Brief:
Below are some records; reproduce every one of them exactly.

[Data extracted from a collection]

=== Begin Enclosure ===

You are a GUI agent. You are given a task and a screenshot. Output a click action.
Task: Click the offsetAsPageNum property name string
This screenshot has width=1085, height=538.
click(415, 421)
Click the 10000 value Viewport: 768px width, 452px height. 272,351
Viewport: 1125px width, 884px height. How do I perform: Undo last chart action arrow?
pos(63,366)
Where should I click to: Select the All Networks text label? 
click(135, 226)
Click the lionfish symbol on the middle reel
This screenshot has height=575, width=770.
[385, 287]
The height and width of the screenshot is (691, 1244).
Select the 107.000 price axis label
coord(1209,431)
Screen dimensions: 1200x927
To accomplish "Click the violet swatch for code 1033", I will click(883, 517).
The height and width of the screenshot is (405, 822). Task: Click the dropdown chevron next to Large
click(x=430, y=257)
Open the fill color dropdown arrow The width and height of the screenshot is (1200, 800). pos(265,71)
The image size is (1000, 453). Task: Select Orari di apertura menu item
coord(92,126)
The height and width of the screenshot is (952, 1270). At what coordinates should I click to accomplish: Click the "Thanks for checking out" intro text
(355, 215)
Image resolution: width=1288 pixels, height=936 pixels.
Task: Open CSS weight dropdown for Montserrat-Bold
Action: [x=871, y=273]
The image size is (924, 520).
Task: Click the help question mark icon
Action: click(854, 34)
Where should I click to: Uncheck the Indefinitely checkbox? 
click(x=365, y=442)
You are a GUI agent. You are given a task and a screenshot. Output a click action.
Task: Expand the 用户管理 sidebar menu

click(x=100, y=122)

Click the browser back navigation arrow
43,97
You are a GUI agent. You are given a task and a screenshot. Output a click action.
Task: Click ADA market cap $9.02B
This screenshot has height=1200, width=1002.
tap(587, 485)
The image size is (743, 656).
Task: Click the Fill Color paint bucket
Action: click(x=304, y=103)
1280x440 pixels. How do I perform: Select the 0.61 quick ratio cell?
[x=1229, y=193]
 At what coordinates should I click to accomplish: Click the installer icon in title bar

=== End Enclosure ===

Task answer:
You are a GUI agent. You are given a task and a screenshot. Output a click action.
Task: Click the offsetAsPageNum property name string
This screenshot has width=1085, height=538.
click(415, 421)
Click the 10000 value Viewport: 768px width, 452px height. 272,351
Viewport: 1125px width, 884px height. How do I perform: Undo last chart action arrow?
pos(63,366)
Where should I click to: Select the All Networks text label? 
click(135, 226)
Click the lionfish symbol on the middle reel
This screenshot has height=575, width=770.
[385, 287]
The height and width of the screenshot is (691, 1244).
Select the 107.000 price axis label
coord(1209,431)
Screen dimensions: 1200x927
To accomplish "Click the violet swatch for code 1033", I will click(883, 517).
The height and width of the screenshot is (405, 822). Task: Click the dropdown chevron next to Large
click(x=430, y=257)
Open the fill color dropdown arrow The width and height of the screenshot is (1200, 800). pos(265,71)
The image size is (1000, 453). Task: Select Orari di apertura menu item
coord(92,126)
The height and width of the screenshot is (952, 1270). At what coordinates should I click to accomplish: Click the "Thanks for checking out" intro text
(355, 215)
Image resolution: width=1288 pixels, height=936 pixels.
Task: Open CSS weight dropdown for Montserrat-Bold
Action: [x=871, y=273]
The image size is (924, 520).
Task: Click the help question mark icon
Action: click(854, 34)
Where should I click to: Uncheck the Indefinitely checkbox? 
click(x=365, y=442)
You are a GUI agent. You are given a task and a screenshot. Output a click action.
Task: Expand the 用户管理 sidebar menu

click(x=100, y=122)

Click the browser back navigation arrow
43,97
You are a GUI agent. You are given a task and a screenshot. Output a click action.
Task: Click ADA market cap $9.02B
This screenshot has height=1200, width=1002.
tap(587, 485)
The image size is (743, 656).
Task: Click the Fill Color paint bucket
Action: click(x=304, y=103)
1280x440 pixels. How do I perform: Select the 0.61 quick ratio cell?
[x=1229, y=193]
 At what coordinates should I click to accomplish: Click the installer icon in title bar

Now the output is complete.